Walk Me to the Corner

C’est une histoire d’une banalité abyssale. Qui arrive à des centaines de milliers de couples à travers le monde et a déjà été traitée des milliers de fois. Et pourtant, elle peut faire l’effet d’une bombe atomique quand elle vous tombe dessus. Élise, la cinquantaine, est mariée à Henrik, avec qui elle a deux grands garçons. Lors d’un vernissage, elle rencontre Dagmar, une belle femme du même âge. C’est le coup de foudre immédiat et réciproque. Le fait qu’elles soient du même sexe importe peu dans le récit. Le sujet de la bande dessinée est plutôt le bouleversement à tous les niveaux que provoque cette rencontre.
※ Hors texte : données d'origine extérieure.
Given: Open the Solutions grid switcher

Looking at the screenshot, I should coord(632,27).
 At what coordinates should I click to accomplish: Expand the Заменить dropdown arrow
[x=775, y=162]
Pour Élise, pour son mari, pour leur couple. L’autrice suédoise fait le choix de se focaliser uniquement sur Élise, qu’elle confronte à une autre personne à différents moments de sa nouvelle vie: l’annonce faite à son mari, les retrouvailles avec sa maîtresse, une séance chez le psy… Les amateurs de rebondissements, de scénarios à tiroirs et autres intrigues n’y trouveront pas leur compte. On est même proche du degré zéro de la bande dessinée, avec deux personnes dialoguant face à face. En revanche, l’autrice parvient à transmettre toute la gamme des sentiments: la joie et la tristesse évidemment, mais également la sensation de perte totale de repères, la désillusion face à la réalité du quotidien, la résilience enfin et l’apaisement après la tempête. Elle n’élude aucune contradiction dans ce que vit Élise: l’excitation adolescente d’être à nouveau amoureuse et le refus total de la relation que son mari entretient avec une ancienne élève. Il se dégage un sentiment de justesse rarement atteint, y compris dans le traitement graphique stylisé qui rappelle une de nos illustres compatriotes, Kitty Crowther.

Walk Me to the Corner

D’Anneli Furmark, éditions Çà et Là, 232 pages.